L'histoire est toujours la même, l'amour y est absurde, les répliques frôlent le niveau de celles d'adolescents pré-pubères et boutonneux en manque d'amour ...

Enfin bref, en un seul mot … Beurk !

Mais bon si c'est pour elle, je serais prêt à en voir pas mal de ce genre de films … si ce n'est pas beau l'amour !

Ce que je vais vous dire peut paraître bien niais et utopique, mais je reste persuadé que toutes ces histoires de rupture, d'amour finissant et autres bêtises du genre ne pourraient jamais nous arriver.

Vous allez me répondre que toute histoire d'amour a une fin, qu'il faut être réaliste …

Je vous enjoindrais d'aller vous faire voir, que je peux bien croire ce que je veux et que si vous ne pouvez concevoir qu'un amour puisse être durable jusqu'à la mort, moi en tout cas je le puis !

-Bon, je crois qu'il faut qu'on apporte le dessert sinon ils risquent de s'impatienter, me lance ma moitié avec un sourire désarmant.

-On est obligé d'y retourner tout de suite ? Tenté-je tout de même.

-Oui oui … allez, dépêche-toi !

-Nan, je reste ici moi ! Lancé-je, faussement boudeur.

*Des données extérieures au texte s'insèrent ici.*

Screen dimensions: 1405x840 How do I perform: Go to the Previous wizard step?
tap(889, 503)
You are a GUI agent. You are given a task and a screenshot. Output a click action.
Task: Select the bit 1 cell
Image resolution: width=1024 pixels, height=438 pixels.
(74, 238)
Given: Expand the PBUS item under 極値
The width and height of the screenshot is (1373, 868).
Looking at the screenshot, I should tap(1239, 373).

-Mais qu'est-ce que tu me chantes là grand dadais, tu serais perdu sans moi, allez viens.

J’obtempère sans plus de forme.

Que voulez-vous, elle n'a pas tort : sans elle, je ne suis rien !

***

Claire, couchée en chien de faïence à ma gauche, ne gémit plus.

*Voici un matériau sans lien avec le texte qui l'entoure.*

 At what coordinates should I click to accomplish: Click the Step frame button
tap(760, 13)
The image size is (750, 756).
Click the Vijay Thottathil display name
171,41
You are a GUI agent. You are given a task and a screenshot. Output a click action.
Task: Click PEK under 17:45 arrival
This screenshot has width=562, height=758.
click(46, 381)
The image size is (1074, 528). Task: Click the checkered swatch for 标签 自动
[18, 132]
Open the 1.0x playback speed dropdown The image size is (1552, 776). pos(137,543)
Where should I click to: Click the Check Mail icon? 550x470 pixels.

C'est mauvais signe je crois.

Tant qu'elle exprimait sa douleur, qu'elle pouvait la sentir, ça allait mais maintenant qu'elle ne bouge plus et que seul le silence fait écho à ses souffrances, je crois que ça veut dire qu'elle s'en va.

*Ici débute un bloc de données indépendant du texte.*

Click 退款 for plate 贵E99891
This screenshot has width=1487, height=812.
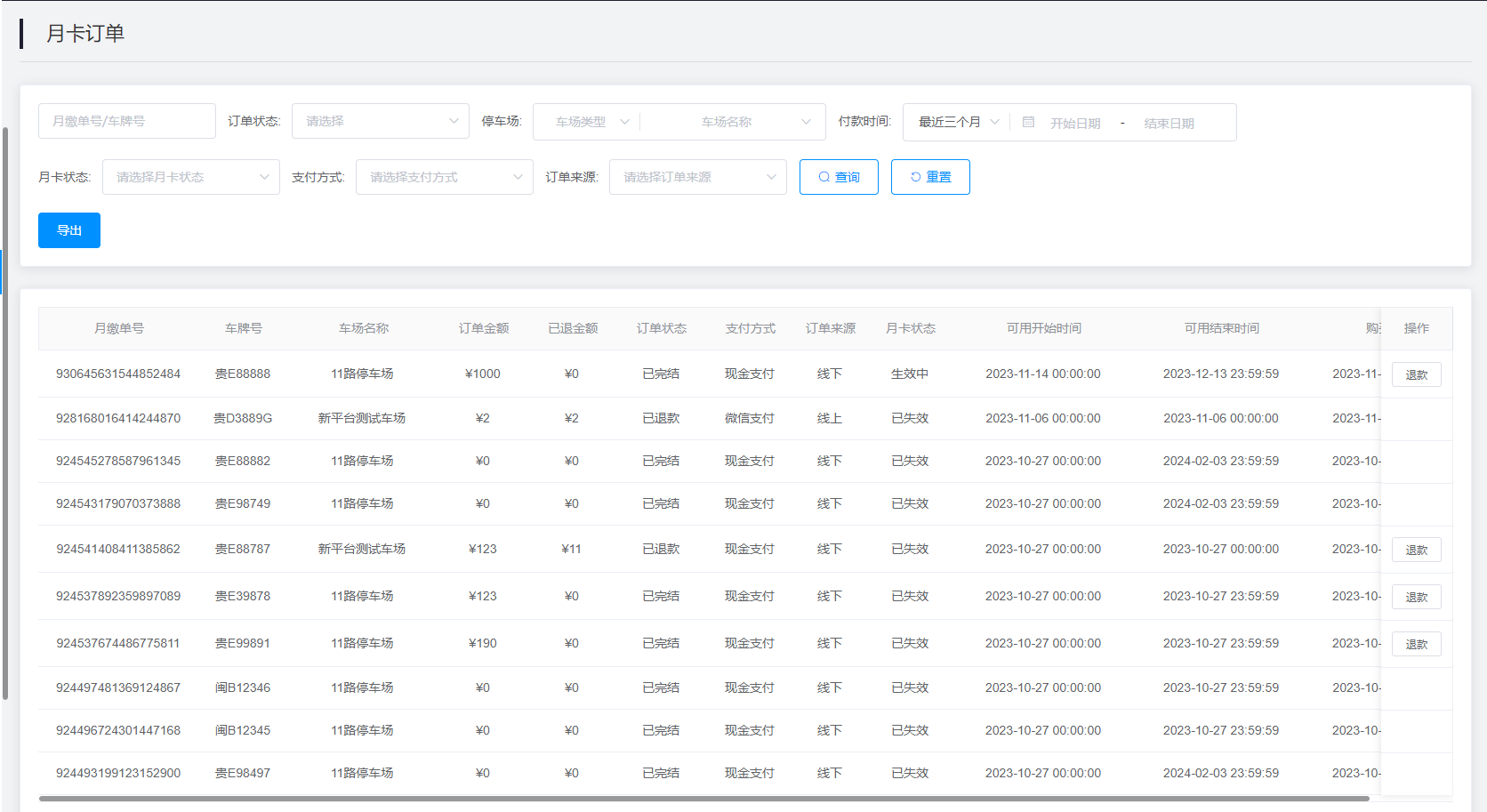pos(1416,644)
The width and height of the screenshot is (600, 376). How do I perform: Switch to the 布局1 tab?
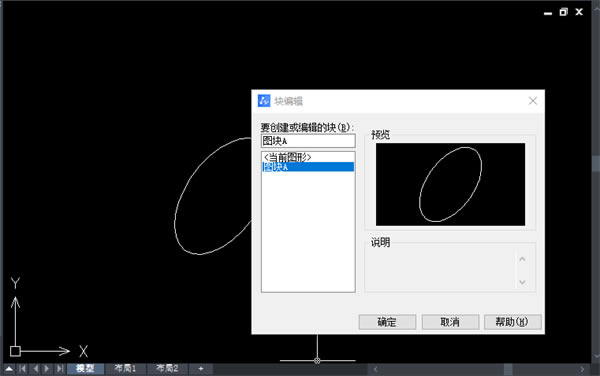125,369
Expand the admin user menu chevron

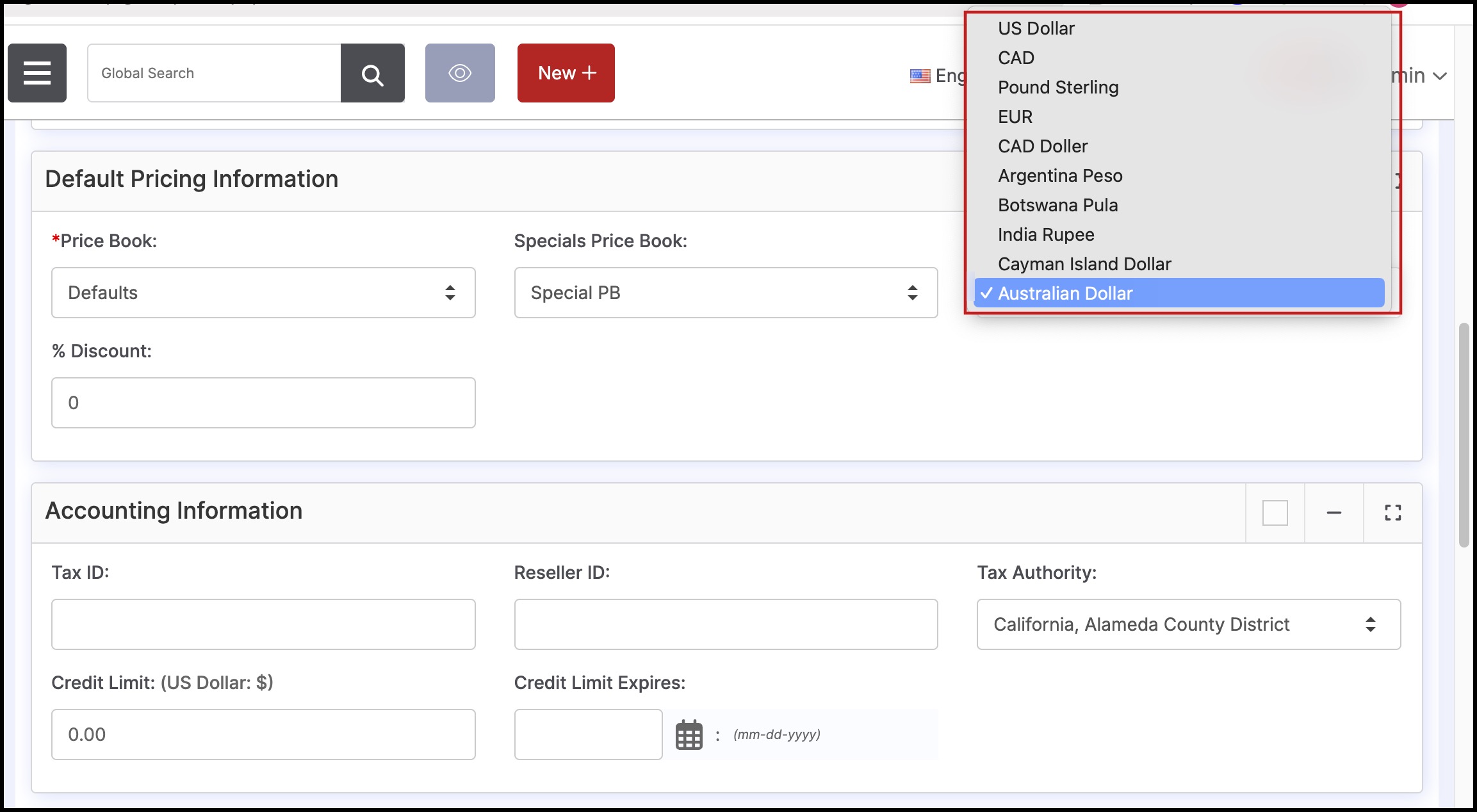tap(1440, 76)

-Claire, ma chérie, tu m'entends ?

Aucun réaction.

Je lui passe un linge, un morceau de tissu déchiré à ma chemise pour être plus honnête, mouillé sur le front qu'elle a brûlant.

Je glisse ma main dans son dos, la soulève doucement et pose sa tête sur mes genoux.

-Claire, il faut que tu restes éveillée.

Toujours rien.

Ces yeux ne clignent plus que de façon erratique.

Je peux presque voir la vie s'échapper lentement de son corps inerte.